• WHAT IS EXPECTED: Could you copy every line of the data that contains the word "click"?

• EXTRACTED DATA:

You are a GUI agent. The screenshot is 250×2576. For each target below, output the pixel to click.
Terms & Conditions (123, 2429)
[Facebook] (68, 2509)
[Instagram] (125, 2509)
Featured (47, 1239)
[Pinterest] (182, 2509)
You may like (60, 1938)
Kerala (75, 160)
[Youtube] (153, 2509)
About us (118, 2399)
--
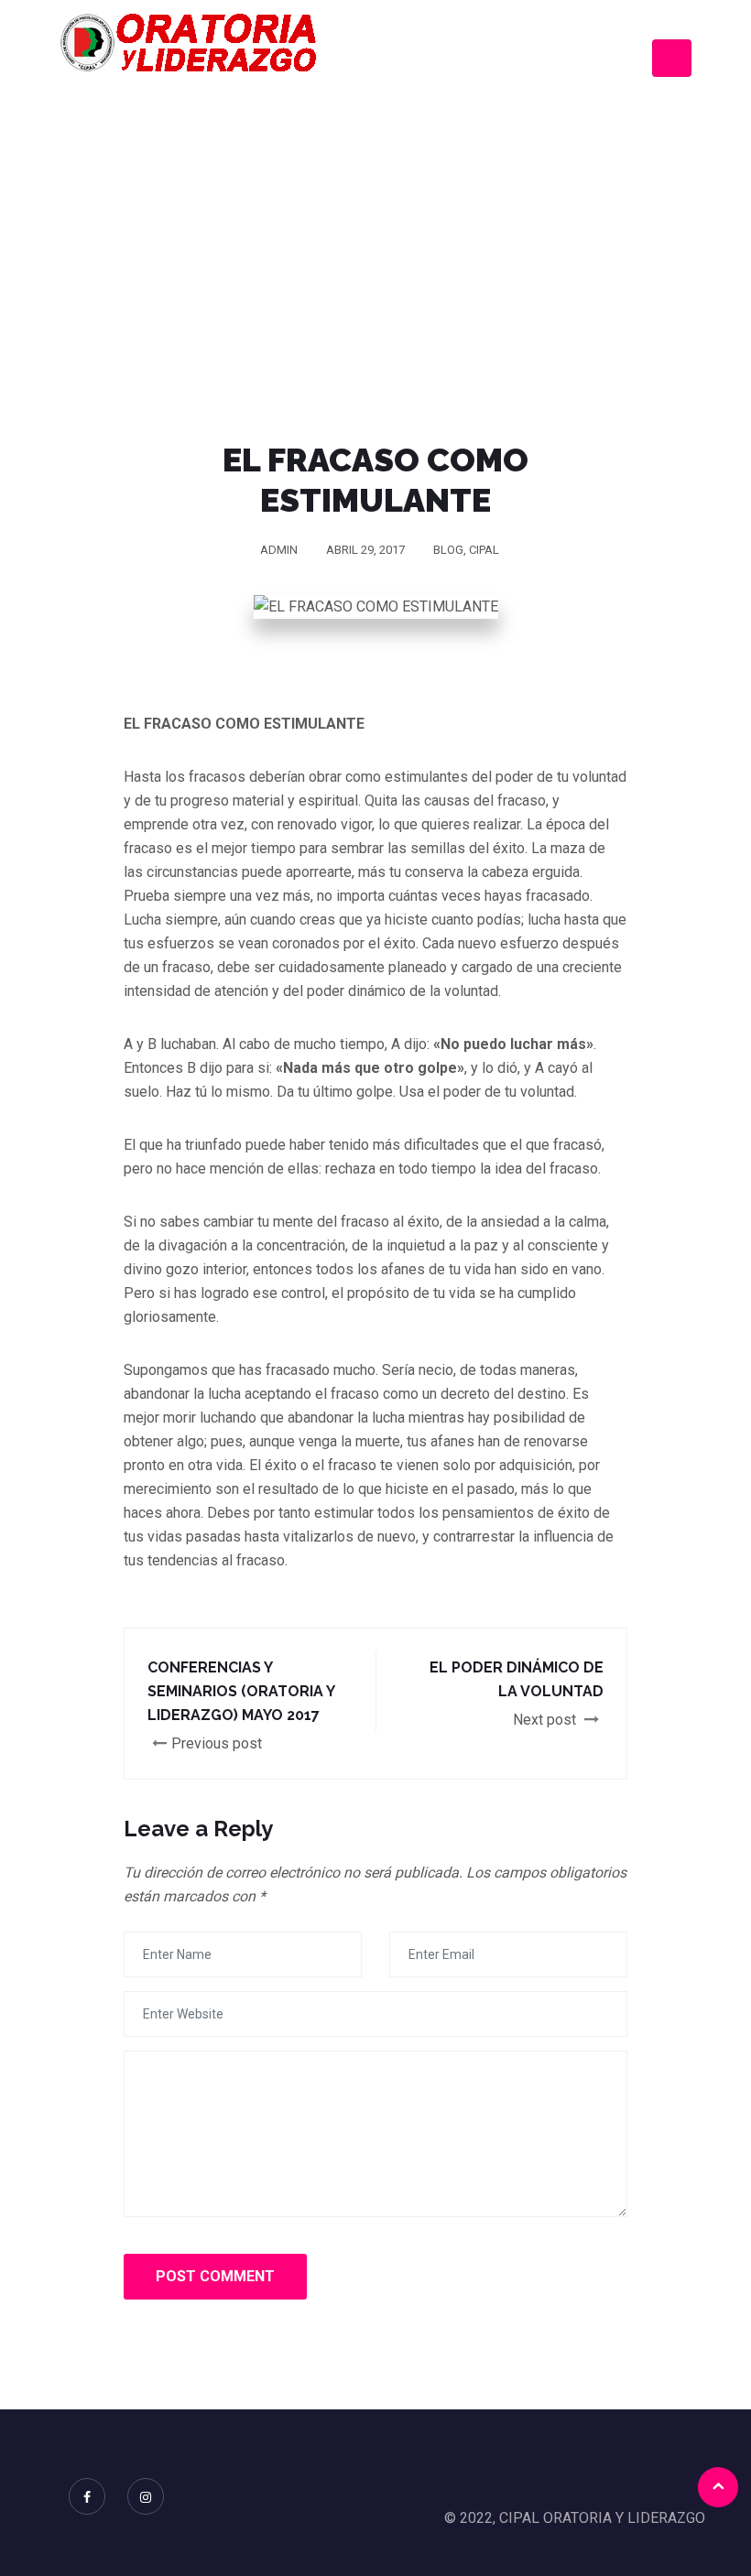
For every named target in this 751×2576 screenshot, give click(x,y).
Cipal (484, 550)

• EXERCISE SOLUTION:
You are a GUI agent. The screenshot is 250×2576. For each target below, output the pixel to click.
For every named target in this 751×2576 screenshot, give click(x,y).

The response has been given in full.